There are three possibilies:
1. The interface is like sched_getattr(2), where new information will
be silently not provided to userspace. This is probably what most
interfaces will want to do, as it provides the most possible
backwards-compatibility.
2. The interface is like lsm_list_modules(2), where you want to return
an error like -EMSGSIZE if not providing information could result in
the userspace program making a serious mistake (such as one that
could lead to a security problem) or if you want to provide some
flag to userspace so they know that they are missing some
information.
3. The interface is like statx(2), where there some kind of a request
mask that indicates what data userspace would like.

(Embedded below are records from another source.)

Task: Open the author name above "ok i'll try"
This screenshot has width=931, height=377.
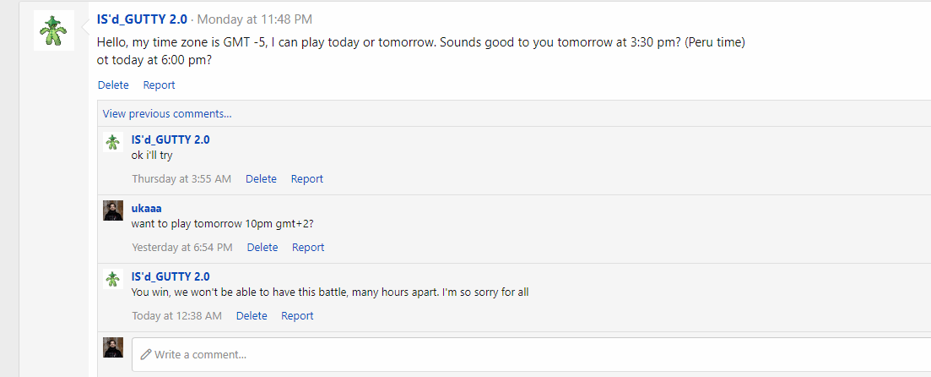Action: 171,139
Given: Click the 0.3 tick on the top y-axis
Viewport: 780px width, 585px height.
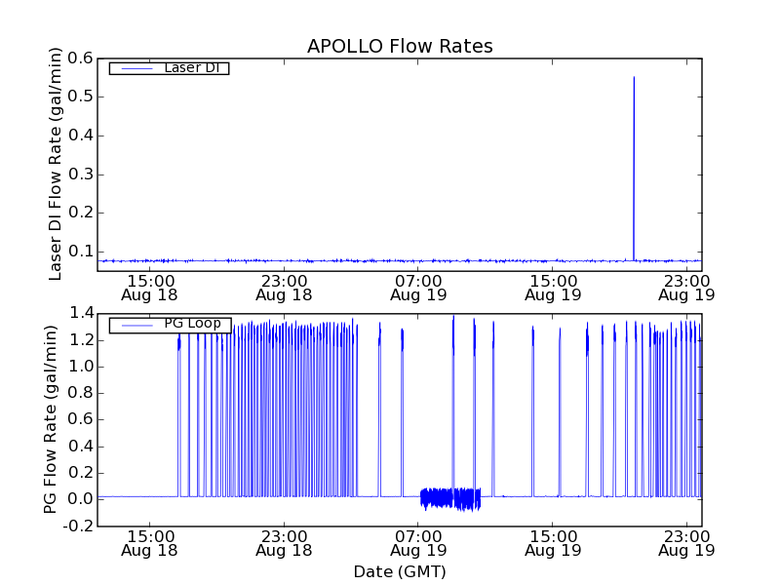Looking at the screenshot, I should click(x=81, y=174).
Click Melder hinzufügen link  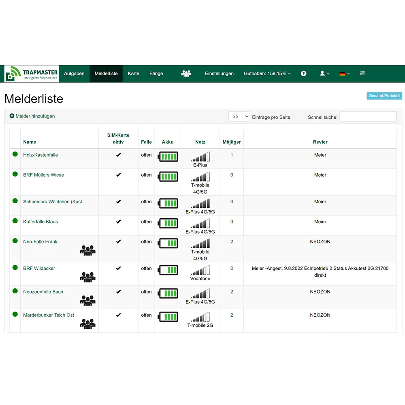[32, 116]
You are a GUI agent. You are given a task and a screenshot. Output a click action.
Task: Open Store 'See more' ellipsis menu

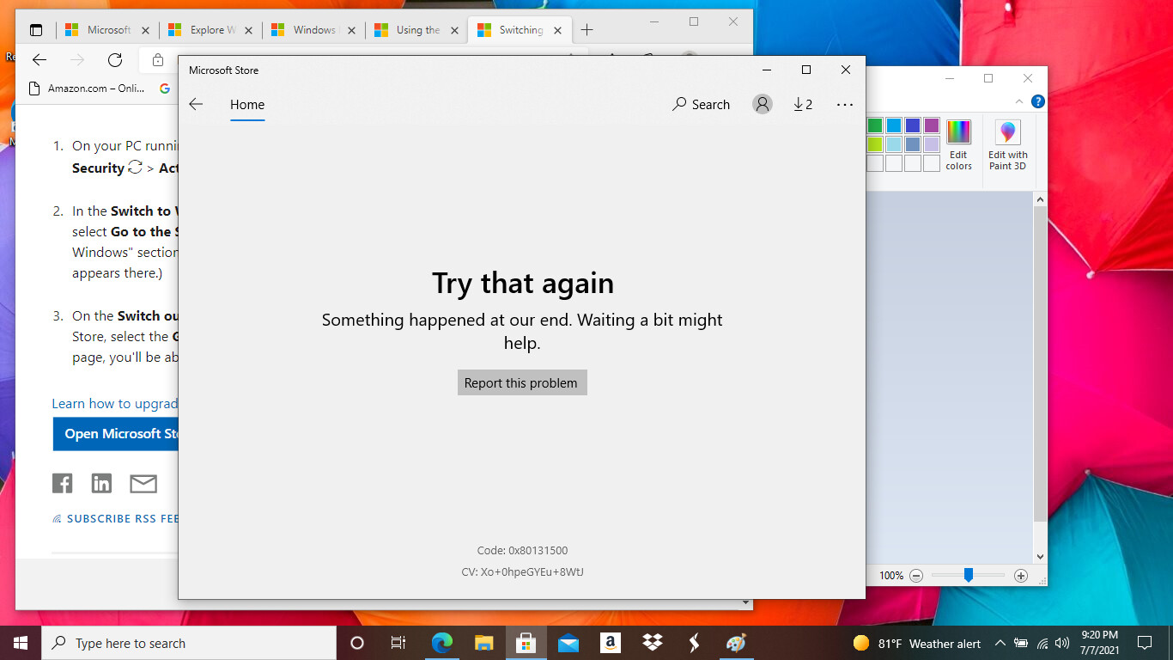tap(845, 104)
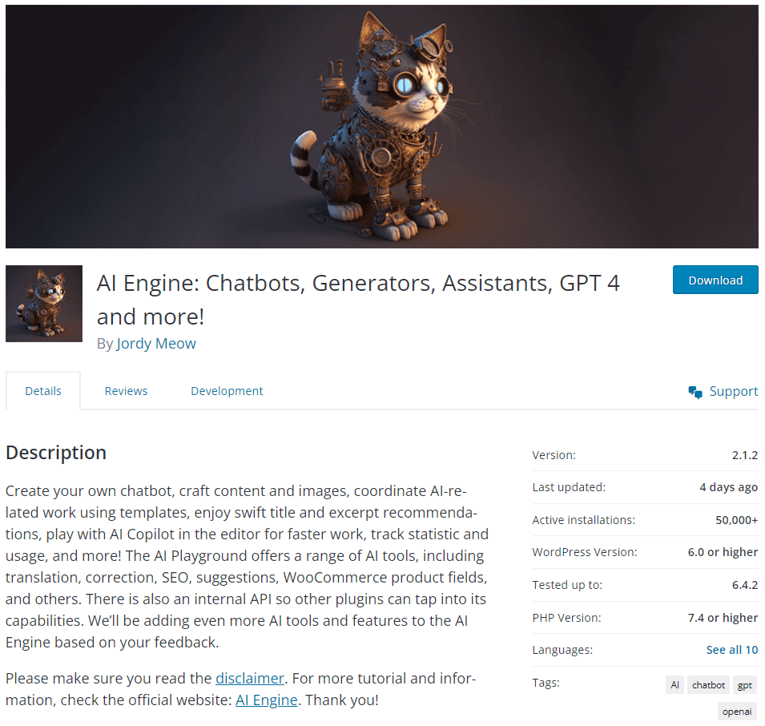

One could
imagine that statx2(2) (using extensible structs) would want to
return -EMSGSIZE if the user explicitly requested a field that their
structure is too small to fit, but not return an error if the field
was not explicitly requested. This is kind of a mix between (1) and
(2) based on the requested mask.
The copy_struct_to_user() helper includes a an extra argument that is
used to return a boolean flag indicating whether there was a non-zero
byte in the trailing bytes that were not copied to userspace. This can
be used in the following ways to handle all three cases, respectively:
1. Just pass NULL, as you don't care about this case.
2. Return an error (say -EMSGSIZE) if the argument was set to true by
copy_struct_to_user().
3. If the argument was set to true by copy_struct_to_user(), check if
there is a flag that implies a field larger than usize.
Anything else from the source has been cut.